Musk, 'primeira-dama de Trump', ironiza Janja e ameaça interferir no Brasil

Está tudo errado no entrevero entre a primeira-dama do Brasil, Janja da Silva, e a futura "primeira-dama dos EUA", Elon Musk. Nesse caso em particular, a daqui deu a primeira nota fora. Que fique claro de saída: Janja pode, se Lula decidir, ser titular de um ministério ou de uma secretaria. Não se aplica a Súmula 13 do STF — a que proíbe nepotismo — para cargos de natureza política. O petista certamente sabe disso e, suponho, deve achar que não convém indicar a sua mulher. Se é assim, cumpre não repetir episódios em que uma figura tão próxima do chefe de Estado transita como uma eminência sem autoridade formal. Dá azo à fofoca e à intriga política.

Sabem o que aconteceu e rememoro rapidamente. No sábado, durante um painel do G20 Social, Janja citou dificuldades adicionais causadas por "fake news" na assistência aos desabrigados das cheias no Rio Grande do Sul. Empregou, note-se, um pronome incômodo para quem não tem cargo: havia em sua fala um excesso de "nós" quando se referia a ações oficiais. Ela é casada com Lula, mas não é governo. Insisto: se ele assim decidir e se ela aceitar, será. E aí poderá falar "nós" à vontade ao se referir à administração federal.

Enquanto falava, ouviu-se alto a buzina de um navio. Ela resolveu fazer uma graça: "Deve ser o Elon Musk". E emendou: "Eu não tenho medo de você. Inclusive, fuck you, Elon Musk". Os presentes riram e aplaudiram a lacração. O problema é que o gracejo agressivo era absolutamente irrelevante para os que estavam ali, mas tem consequências fora dali. Não tardou para que a futura primeira-dama de Trump respondesse: "Eles vão perder a próxima eleição". A mensagem veio com dois emoticons de gargalhada.

FALA DESCABIDA COM VOCABULÁRIO IMPRÓPRIO

Ocupasse ela um cargo político no governo, o vocabulário seria obviamente incompatível com a dignidade da função. É inaceitável que o debate público seja feito desse modo. Se há — e há, às pencas — quem exagere no palavrão para se referir a adversários, os que prezam pela disciplina no embate devem evitar tal escolha. Mais do que isso: é preciso lastimar o apelo ao baixo calão, à agressividade que rende "likes" e pouca luz, à elevação gratuita da temperatura política, que a ninguém aproveita, a não ser a demagogos e populistas.

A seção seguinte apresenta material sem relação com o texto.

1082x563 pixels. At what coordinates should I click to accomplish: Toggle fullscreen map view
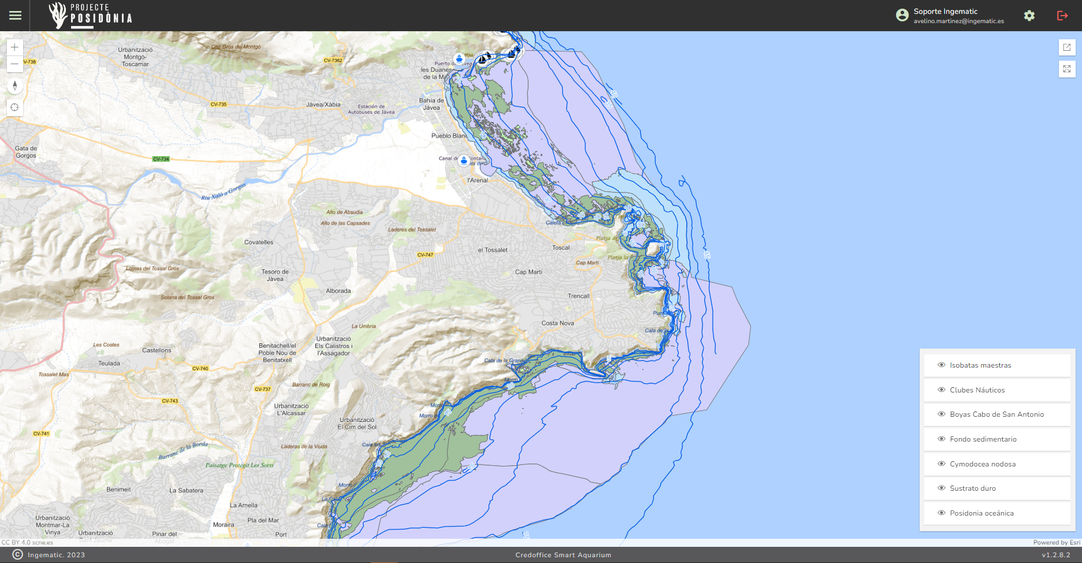click(x=1067, y=69)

"Mas você mesmo diz que ela não é titular de cargo político; é mulher do presidente". Bem, então é preciso redobrar a vigilância — em assuntos como esse e em quaisquer outros — para não restar a impressão de que embargos e desembargos auriculares, que se exercem na intimidade da casa, são mais importantes do que a articulação política propriamente. Não adianta: verdade ou mentira, tudo o que Janja diz e faz acaba sendo interpretado como decisões que contam com a anuência de Lula.

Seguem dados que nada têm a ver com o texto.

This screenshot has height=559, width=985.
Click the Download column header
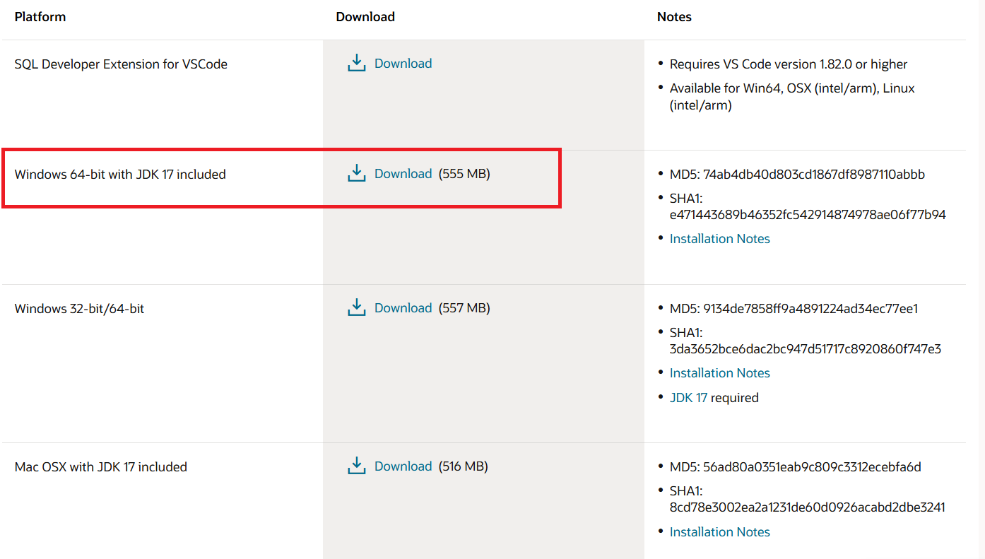click(x=365, y=16)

Ainda que ela seja filiada ao PT e atue como militante do partido — não sei se é assim mesmo —, essa condição não se sobreporia, aos olhos do público, ao fato de é que é mulher do presidente. Se ela, não tendo cargo, não pode responder por soluções, é inaceitável que crie problemas.

PRECONCEITO E MISOGINIA
Há, sim, em setores da imprensa uma mais do que pronunciada antipatia por Janja. Em parte, parece-me, deixam-se contaminar pela misoginia secretada e excretada pelo bolsonarismo. Essa conversa, por exemplo, de chamar os shows ligados ao G20 -- Aliança Global Festival -- de "Janjapalooza" é só reacionarismo burro e rancor. Verte-se adicionalmente fel contra o fato de que empresas estatais e mistas estiveram entre os patrocinadores. Mas também constam da lista a Prefeitura do Rio e o BID, por exemplo. "Janjapalooza" por quê? Ela apenas integra o grupo que organizou o evento. Trata-se, em suma, de uma mistura de desinformação com maledicência.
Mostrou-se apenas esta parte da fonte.